MK 210’a göre, “Mal ortaklığını kabul etmiş eşlerden birine karşı icra takibinde bulunan alacaklı, haczin uygulanmasında zarara uğrarsa, hâkimden mal ayrılığına karar verilmesini isteyebilir. Bu durumda alacaklının istemi her iki eşe yöneltilir. Yetkili mahkeme, borçlunun yerleşim yeri mahkemesidir.
Mal ayrılığına karar verme ve sona eren mal rejimini tasfiye etme bakımından yetkili mahkeme “eşlerden herhangi birinin yerleşim yeri mahkemesidir.” Görevli Mahkeme ise Aile Mahkemesi veya Aile Mahkemesinin bulunmadığı yerlerde bu işle görevlendirilmiş Asliye Hukuk Mahkemesidir. Olağanüstü mal rejimine geçişle sona eren mal rejimi tasfiye edilir.
Paylaşmalı Olan Mal Ayrılığı Rejimi
Paylaşmalı mal ayrılığı rejimi Türk Hukuk Sistemine özgü bir mal ayrılığı rejimidir. Burada da tıpkı mal ayrılığı rejiminde olduğu gibi her eş sahibi olduğu mal üzerinde tasarruf yetkisine sahiptir. Buradaki fark eşlerin sahip oldukları mal varlığı değerlerinden bir kısmının hangi eşe ait olduğu tespit edilemiyorsa bu mal üzerinde iki tarafın paylı mülkiyeti var olarak kabul edilir. Taraflardan birisinin mal üzerinde hak iddia etmesi durumunda bu iddiayı ispatlaması gerekir.
Paylaşmalı mal ayrılığı rejiminde hangi tarafa ait olduğu belirlenememiş olan malların tasfiyesinden sonra her eş mal varlığının değerini isteyebilir. Malın tasfiyesini engelleyecek bir durum ise bu malın kullanımından üstün yarar sağlayan kişinin talebiyle malın tasfiyesinde ortaya çıkacak maddi değerden karşı tarafa düşen pay oranında ödeme, mal tasfiyesi yapılmadan karşı tarafa verilebilmektedir. Örneğin eşlerin ortak aldıkları bir ticari araç olması durumunda ticari araçtan üstün fayda sağlayan kişi, bu aracın satışı yerine, eşine düşen değer oranında ödeme yapabilir. Mal ayrılığı rejiminde taraflardan birisinin edindiği mala katkıda bulunan diğer işbu katkısı oranında pay isteyebilmektedir.

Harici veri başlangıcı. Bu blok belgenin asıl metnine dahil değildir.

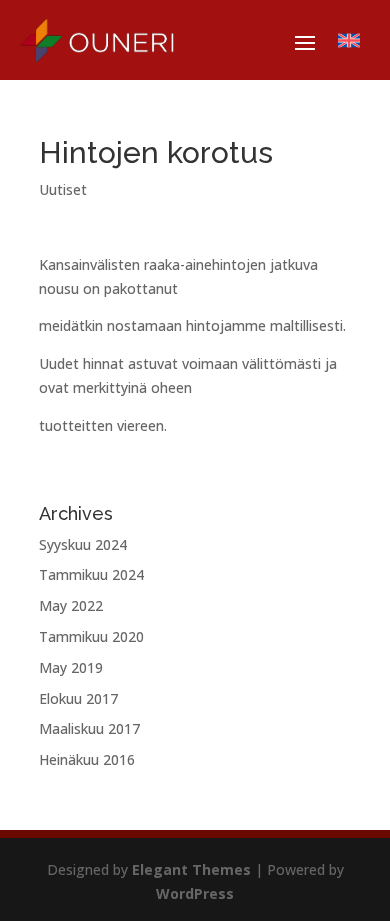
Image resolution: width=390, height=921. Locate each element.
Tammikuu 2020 (91, 636)
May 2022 (71, 605)
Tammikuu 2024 (91, 574)
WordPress (195, 893)
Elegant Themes (191, 869)
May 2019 (71, 667)
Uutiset (63, 189)
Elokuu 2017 (78, 698)
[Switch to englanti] (348, 41)
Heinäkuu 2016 (87, 759)
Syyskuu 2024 (83, 544)
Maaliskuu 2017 (89, 728)
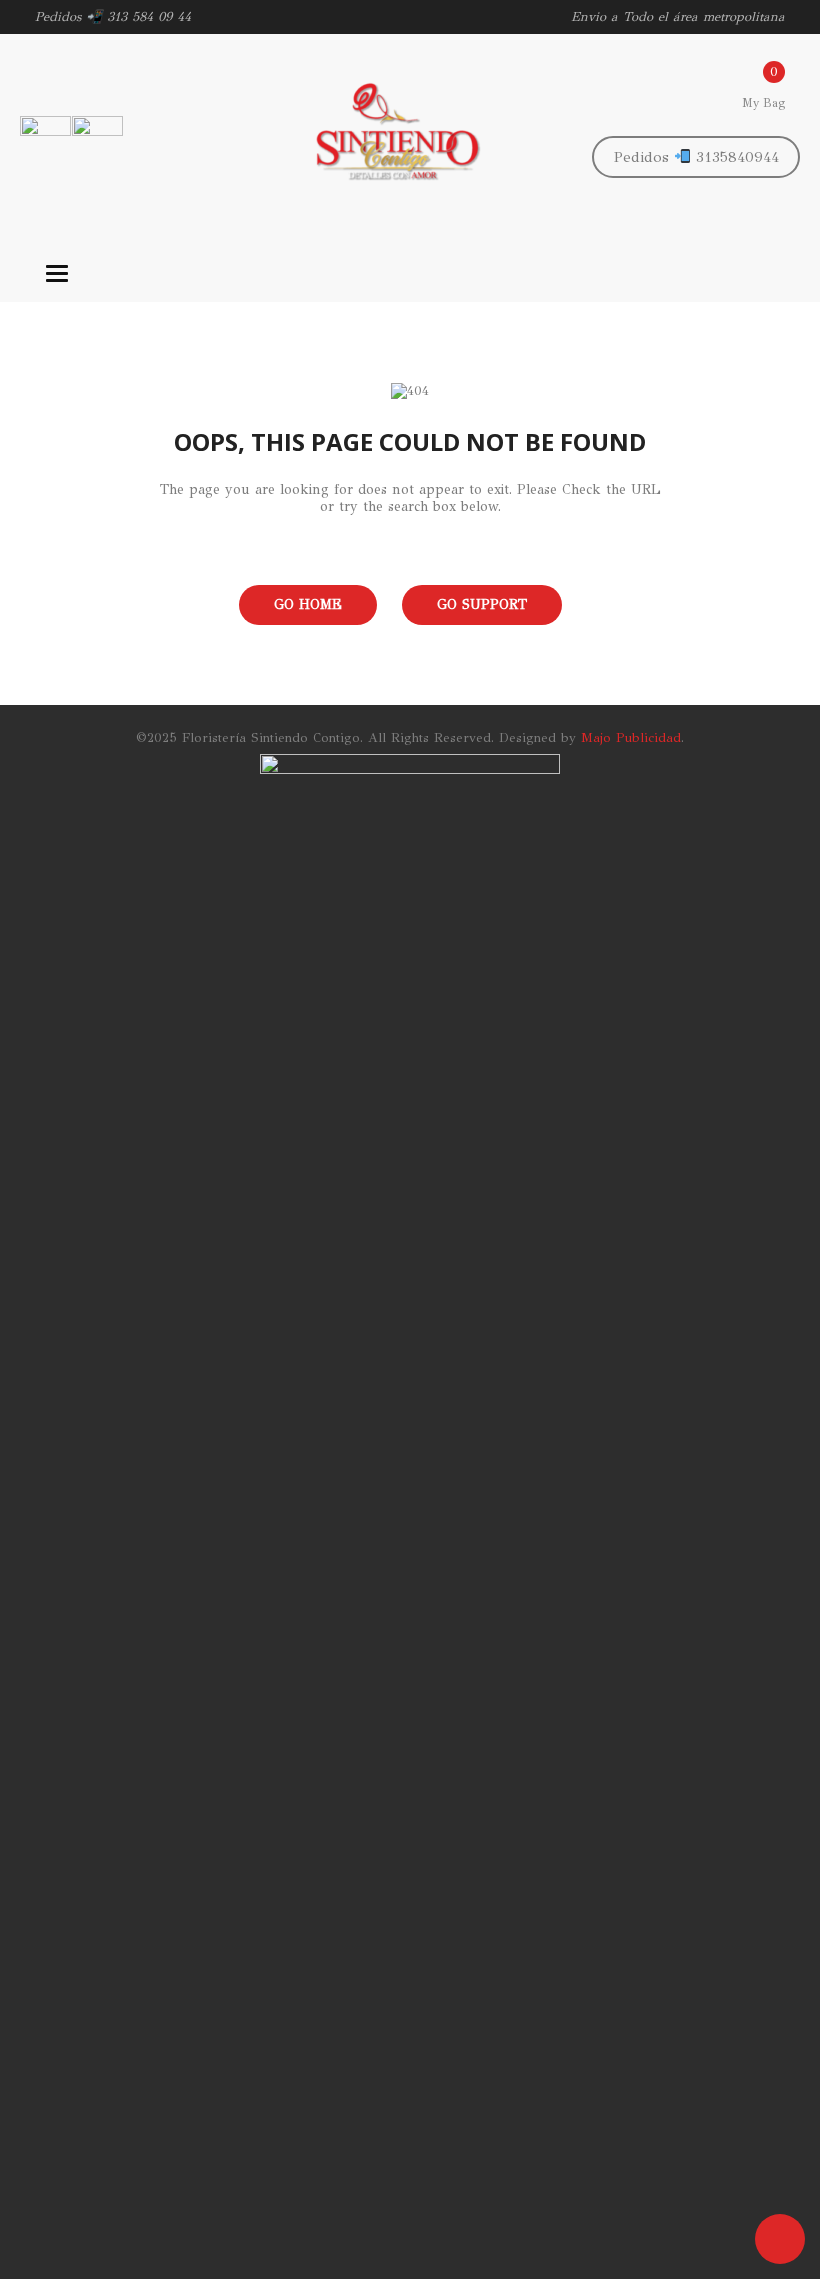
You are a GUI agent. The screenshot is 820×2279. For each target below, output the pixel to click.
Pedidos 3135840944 (696, 157)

Bu mal rejiminde, boşanma sürecinde mal paylaşımı yapılırken taraflardan birisinin kötü niyetli olup katkı oranında karşı tarafın pay alabileceği malları elden çıkarması durumunda mahkeme hakkaniyet gereği katkı oranında bir tazminata hükmedebilmektedir. Örneğin eşlerin ortak aldığı evi, boşanma sürecinde satarak karşı tarafın payını almasını kötü niyetli olarak engelleyen birey, bu oranda tazminat ödeyebilmektedir. Mevcut mal rejiminin haklı sebeplere dayanılarak mal ayrılığı rejimine dönüştürülmesi için açılacak davada görevli mahkeme Aile Mahkemesidir. Yetkili mahkeme ise eşlerden herhangi birisinin yerleşim yeri mahkemesi olacaktır.